DATA FOR THIS EXERCISE:
______
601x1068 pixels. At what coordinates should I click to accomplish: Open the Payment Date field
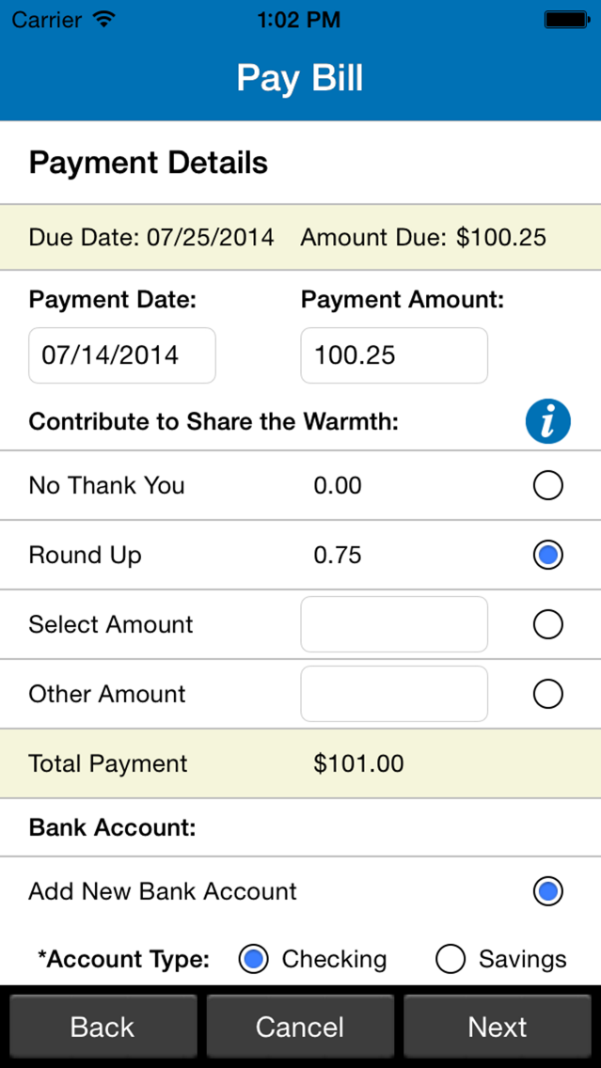click(122, 355)
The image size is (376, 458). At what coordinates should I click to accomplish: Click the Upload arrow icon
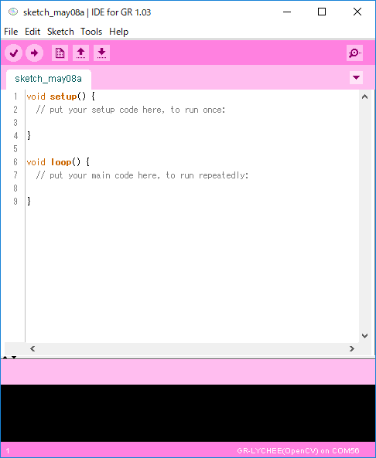pyautogui.click(x=35, y=53)
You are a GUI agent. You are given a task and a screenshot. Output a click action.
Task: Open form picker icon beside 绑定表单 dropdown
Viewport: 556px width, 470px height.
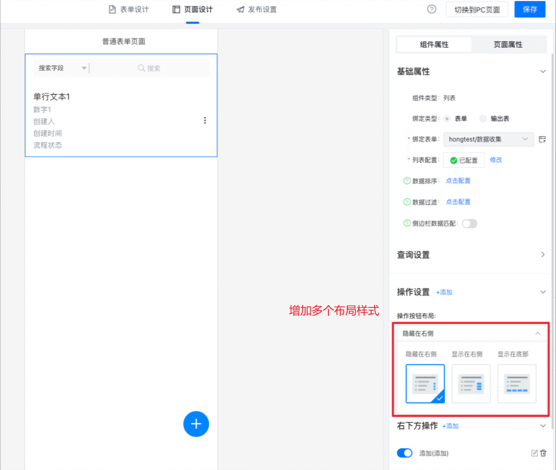click(542, 139)
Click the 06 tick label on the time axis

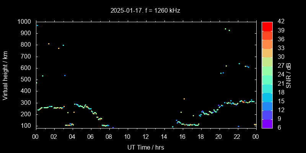(90, 137)

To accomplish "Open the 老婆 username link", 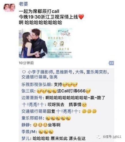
______
WHAT THE TASK REQUIRES: Pictures must be left out when the records are transcribed exactly.

ANSWER FOR THE TASK:
601x1068 pixels. At what coordinates should I click to accomplish: Open the Payment Date field
click(122, 355)
The image size is (376, 458). At what coordinates should I click to accomplish: Click the Upload arrow icon
pyautogui.click(x=35, y=53)
You are a GUI agent. You are given a task and a screenshot. Output a click action.
Task: Open form picker icon beside 绑定表单 dropdown
Viewport: 556px width, 470px height.
click(542, 139)
Click the 06 tick label on the time axis

(90, 137)

To accomplish "Open the 老婆 username link", 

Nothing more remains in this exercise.